Born in the Gorbals district of Glasgow, Isabella married John Elder in 1857.  Upon his death in 1869 she inherited his thriving shipyard, Randolph, Elder & Co, regarded at the time as one of the world’s leading shipbuilding companies.  Isabella became the sole owner and ran it successfully for the next nine months until it was transferred to a partnership led by her brother.

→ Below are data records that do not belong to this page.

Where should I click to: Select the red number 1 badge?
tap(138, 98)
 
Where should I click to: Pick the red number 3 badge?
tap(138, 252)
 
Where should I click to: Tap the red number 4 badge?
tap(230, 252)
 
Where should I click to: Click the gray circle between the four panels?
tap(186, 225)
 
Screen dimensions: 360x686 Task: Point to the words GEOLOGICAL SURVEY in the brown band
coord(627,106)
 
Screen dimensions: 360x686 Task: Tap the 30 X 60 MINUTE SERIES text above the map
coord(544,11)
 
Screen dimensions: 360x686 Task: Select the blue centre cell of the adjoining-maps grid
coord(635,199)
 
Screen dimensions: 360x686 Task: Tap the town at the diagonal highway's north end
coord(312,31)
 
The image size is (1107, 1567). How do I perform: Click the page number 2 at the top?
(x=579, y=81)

Isabella put her wealth to good use, becoming a major philanthropist in Glasgow with a particular interest in education, especially of women, and in the welfare of the people of Govan where her husband’s shipyard was located.  She donated to the University of Glasgow and the Technical College (now Strathclyde University.  She was particularly passionate about higher education for women and gifted Queen Margaret College a large sum for this purpose, later meeting the cost for the inclusion of female medical students at the school.  She also bequeathed North Park House to the College on the provision that teaching provided to women was equal to that of men, leading to the first women in medicine graduating in 1894.

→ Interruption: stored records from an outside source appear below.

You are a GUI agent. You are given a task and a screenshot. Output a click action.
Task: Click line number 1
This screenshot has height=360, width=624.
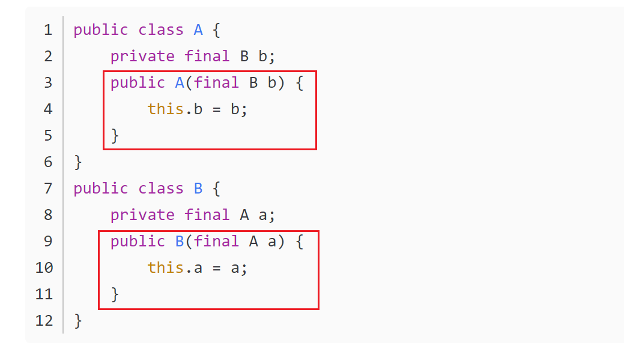[48, 30]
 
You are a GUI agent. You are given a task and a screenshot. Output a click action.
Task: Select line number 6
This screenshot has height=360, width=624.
[48, 162]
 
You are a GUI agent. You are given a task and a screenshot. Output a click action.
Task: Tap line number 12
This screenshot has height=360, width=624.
[44, 321]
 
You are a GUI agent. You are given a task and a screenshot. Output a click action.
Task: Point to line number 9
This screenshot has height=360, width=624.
[48, 242]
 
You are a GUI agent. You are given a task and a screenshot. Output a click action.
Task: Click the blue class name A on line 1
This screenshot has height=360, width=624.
[198, 30]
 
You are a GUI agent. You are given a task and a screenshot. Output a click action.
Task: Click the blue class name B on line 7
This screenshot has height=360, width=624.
[198, 189]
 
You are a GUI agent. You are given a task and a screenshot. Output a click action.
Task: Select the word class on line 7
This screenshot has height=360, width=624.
[161, 189]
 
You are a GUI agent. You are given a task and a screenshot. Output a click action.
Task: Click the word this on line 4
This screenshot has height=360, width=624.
[165, 109]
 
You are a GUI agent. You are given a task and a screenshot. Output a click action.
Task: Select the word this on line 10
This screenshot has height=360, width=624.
[165, 268]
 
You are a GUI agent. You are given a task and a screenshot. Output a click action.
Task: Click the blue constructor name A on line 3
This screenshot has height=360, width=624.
[180, 83]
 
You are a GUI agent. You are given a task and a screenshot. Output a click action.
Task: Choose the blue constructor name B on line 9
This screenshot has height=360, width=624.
[180, 242]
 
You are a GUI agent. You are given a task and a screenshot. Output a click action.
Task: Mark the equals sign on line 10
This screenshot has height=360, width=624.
[217, 268]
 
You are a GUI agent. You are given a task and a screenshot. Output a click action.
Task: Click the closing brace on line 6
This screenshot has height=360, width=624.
[77, 162]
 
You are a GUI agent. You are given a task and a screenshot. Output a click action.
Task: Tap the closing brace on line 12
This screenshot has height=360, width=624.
[77, 321]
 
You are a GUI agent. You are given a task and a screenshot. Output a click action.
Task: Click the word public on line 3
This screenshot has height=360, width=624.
[138, 83]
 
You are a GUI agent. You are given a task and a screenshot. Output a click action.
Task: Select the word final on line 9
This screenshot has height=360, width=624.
[217, 242]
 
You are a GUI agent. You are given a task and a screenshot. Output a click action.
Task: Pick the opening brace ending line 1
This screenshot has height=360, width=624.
[217, 30]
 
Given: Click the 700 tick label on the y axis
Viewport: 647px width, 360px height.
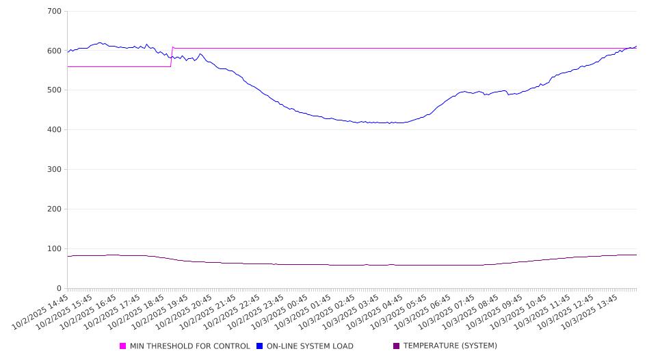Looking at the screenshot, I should [55, 12].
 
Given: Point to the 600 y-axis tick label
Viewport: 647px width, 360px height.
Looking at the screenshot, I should [55, 51].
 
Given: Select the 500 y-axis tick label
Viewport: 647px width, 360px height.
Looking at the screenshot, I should [55, 90].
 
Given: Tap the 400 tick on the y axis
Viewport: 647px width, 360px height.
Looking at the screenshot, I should [55, 130].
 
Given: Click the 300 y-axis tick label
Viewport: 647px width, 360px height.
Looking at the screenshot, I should [55, 170].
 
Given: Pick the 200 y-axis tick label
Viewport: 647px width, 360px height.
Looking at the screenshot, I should [55, 209].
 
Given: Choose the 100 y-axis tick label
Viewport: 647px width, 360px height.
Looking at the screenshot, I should [55, 249].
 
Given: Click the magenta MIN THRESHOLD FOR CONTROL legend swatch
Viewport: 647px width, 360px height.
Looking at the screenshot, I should [123, 346].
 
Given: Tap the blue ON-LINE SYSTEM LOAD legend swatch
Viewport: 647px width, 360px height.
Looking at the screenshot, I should [260, 346].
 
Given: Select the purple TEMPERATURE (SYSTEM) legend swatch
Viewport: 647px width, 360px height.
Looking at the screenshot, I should [397, 346].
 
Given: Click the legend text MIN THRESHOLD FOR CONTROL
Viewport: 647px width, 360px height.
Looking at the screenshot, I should [189, 346].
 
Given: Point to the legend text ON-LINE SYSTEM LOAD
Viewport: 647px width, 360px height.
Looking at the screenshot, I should [310, 346].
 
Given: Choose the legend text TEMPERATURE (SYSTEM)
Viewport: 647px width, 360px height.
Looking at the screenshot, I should [450, 346].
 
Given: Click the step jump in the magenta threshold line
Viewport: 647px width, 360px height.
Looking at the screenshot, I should [172, 57].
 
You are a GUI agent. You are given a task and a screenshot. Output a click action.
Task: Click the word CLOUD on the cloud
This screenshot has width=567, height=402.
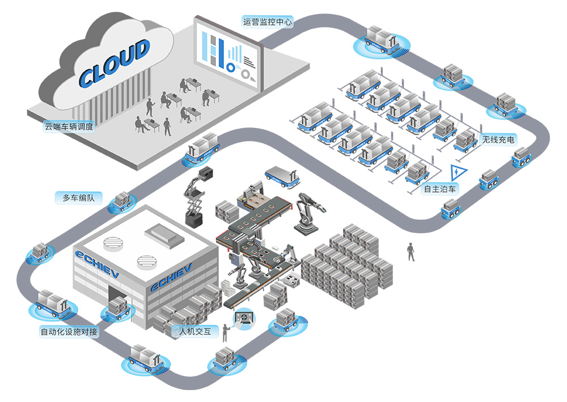tap(114, 63)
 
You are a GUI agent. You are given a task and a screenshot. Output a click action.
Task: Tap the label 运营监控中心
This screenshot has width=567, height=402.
tap(267, 23)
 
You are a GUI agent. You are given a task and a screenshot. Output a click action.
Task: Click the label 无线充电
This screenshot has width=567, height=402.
tap(498, 139)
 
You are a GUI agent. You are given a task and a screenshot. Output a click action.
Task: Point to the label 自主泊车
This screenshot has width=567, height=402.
tap(441, 189)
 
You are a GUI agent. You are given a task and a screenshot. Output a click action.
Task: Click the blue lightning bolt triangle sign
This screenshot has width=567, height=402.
tap(456, 172)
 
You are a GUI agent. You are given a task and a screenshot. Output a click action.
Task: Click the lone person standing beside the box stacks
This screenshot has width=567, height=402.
tap(411, 251)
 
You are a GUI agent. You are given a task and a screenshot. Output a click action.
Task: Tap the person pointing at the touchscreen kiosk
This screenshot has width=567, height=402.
tap(225, 332)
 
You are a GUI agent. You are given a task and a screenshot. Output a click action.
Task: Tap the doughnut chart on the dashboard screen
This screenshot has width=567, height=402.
tap(231, 67)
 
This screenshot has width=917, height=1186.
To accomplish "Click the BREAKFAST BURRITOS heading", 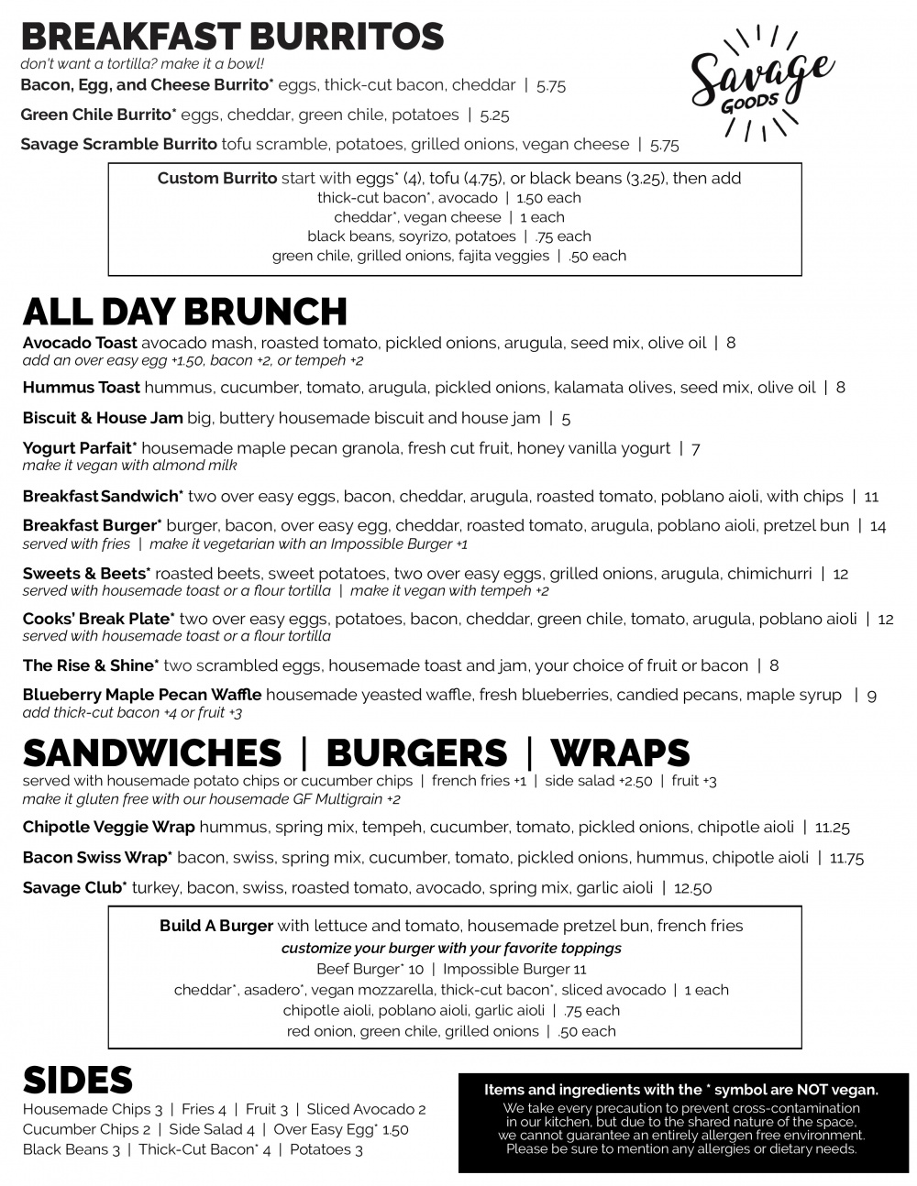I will [x=232, y=37].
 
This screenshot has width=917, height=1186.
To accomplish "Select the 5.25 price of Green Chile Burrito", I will [x=494, y=115].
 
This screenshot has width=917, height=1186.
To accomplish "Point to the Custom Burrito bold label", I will [x=216, y=178].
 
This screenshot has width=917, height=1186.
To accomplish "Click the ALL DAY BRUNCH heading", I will [x=184, y=312].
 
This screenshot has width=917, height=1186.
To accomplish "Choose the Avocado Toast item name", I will [x=80, y=343].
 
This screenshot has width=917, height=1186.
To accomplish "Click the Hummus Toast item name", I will [x=81, y=387].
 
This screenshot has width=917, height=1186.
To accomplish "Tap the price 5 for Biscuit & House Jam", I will [x=566, y=419].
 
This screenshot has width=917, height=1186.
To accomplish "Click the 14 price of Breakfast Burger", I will [x=878, y=526].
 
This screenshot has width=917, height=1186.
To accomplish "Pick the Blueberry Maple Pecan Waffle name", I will [x=141, y=695].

In Govan alone, Isabella was responsible for creating Elder Park (opened in 1885) and the Elder Park Library, with the insistence that it should be open on Sunday so that ordinary working people could access it.  She also funded a School for Domestic Economy, a Cottage Hospital (which trained women in nursing and midwifery) and the Cottage Nurses Training Home.

Isabella died at home in 1905.  The physician that facilitated her death certificate was Dr Marion Gilchrist – the first woman to graduate from the University of Glasgow and the first woman in Scotland to graduate in medicine.

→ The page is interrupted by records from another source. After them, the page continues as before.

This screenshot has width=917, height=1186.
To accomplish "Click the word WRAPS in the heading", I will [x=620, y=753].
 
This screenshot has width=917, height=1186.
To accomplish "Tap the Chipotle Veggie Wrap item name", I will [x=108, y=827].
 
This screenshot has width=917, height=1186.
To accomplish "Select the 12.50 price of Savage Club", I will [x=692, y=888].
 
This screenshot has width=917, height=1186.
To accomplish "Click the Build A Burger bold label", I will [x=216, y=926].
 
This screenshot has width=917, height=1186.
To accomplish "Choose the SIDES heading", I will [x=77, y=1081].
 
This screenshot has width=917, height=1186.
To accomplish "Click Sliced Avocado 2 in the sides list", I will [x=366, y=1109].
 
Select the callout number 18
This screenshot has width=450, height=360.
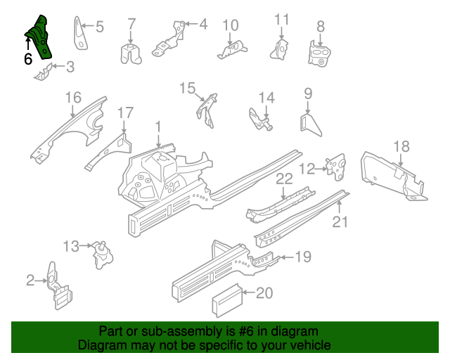(x=401, y=146)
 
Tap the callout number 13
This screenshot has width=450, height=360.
(x=71, y=245)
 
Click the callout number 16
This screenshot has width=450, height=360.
(x=73, y=98)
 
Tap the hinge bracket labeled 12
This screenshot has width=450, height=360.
(x=338, y=166)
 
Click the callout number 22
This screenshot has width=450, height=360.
(x=283, y=179)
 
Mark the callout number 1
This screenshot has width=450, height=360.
(x=158, y=127)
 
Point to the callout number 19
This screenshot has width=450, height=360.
(x=302, y=257)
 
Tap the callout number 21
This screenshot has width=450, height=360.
(x=340, y=223)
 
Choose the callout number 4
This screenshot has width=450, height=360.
(x=202, y=25)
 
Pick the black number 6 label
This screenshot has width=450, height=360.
(x=28, y=59)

Giving to the last, her will left more than £125,000 for charitable purposes including the Ure Elder Fund for Indigent Widows of Govan and Glasgow.

The statue was unveiled in Elder Park in 1906 making it the first non-royal statue of a woman in the city.  The £2,000 cost was raised by public subscription, much of it from the ordinary people of Govan.  She is depicted wearing the academic robes of the University of Glasgow which had awarded her an honorary degree in 1901.